Content starts

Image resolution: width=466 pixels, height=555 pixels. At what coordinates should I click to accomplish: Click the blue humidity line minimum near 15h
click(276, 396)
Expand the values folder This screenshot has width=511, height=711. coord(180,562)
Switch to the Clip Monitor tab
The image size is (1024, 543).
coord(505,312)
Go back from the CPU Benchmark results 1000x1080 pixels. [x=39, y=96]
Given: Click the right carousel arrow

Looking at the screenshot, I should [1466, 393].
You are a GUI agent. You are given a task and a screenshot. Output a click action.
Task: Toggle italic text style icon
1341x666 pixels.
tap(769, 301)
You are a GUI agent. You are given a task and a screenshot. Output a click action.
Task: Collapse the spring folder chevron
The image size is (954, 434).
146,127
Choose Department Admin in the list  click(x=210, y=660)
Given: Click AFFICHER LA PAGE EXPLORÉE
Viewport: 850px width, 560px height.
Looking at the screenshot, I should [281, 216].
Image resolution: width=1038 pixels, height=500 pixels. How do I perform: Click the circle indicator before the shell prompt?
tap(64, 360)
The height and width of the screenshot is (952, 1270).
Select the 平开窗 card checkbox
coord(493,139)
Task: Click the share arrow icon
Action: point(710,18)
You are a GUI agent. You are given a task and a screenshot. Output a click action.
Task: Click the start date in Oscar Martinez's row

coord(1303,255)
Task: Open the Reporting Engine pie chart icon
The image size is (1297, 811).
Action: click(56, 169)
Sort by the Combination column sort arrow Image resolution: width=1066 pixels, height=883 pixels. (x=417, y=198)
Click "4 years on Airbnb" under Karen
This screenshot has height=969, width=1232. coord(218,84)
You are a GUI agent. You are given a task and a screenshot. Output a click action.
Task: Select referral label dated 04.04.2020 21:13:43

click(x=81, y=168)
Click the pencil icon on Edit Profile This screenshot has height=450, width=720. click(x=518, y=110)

Content ends

● **Exercise objective**:
Every line from the top of the material through the line containing "Task: Collapse the spring folder chevron" must be transcribed exactly, and no other line may appear.

● **Completed task**:
Image resolution: width=466 pixels, height=555 pixels. At what coordinates should I click to accomplish: Click the blue humidity line minimum near 15h
click(276, 396)
Expand the values folder This screenshot has width=511, height=711. coord(180,562)
Switch to the Clip Monitor tab
The image size is (1024, 543).
coord(505,312)
Go back from the CPU Benchmark results 1000x1080 pixels. [x=39, y=96]
Given: Click the right carousel arrow

Looking at the screenshot, I should [1466, 393].
You are a GUI agent. You are given a task and a screenshot. Output a click action.
Task: Toggle italic text style icon
1341x666 pixels.
tap(769, 301)
You are a GUI agent. You are given a task and a screenshot. Output a click action.
Task: Collapse the spring folder chevron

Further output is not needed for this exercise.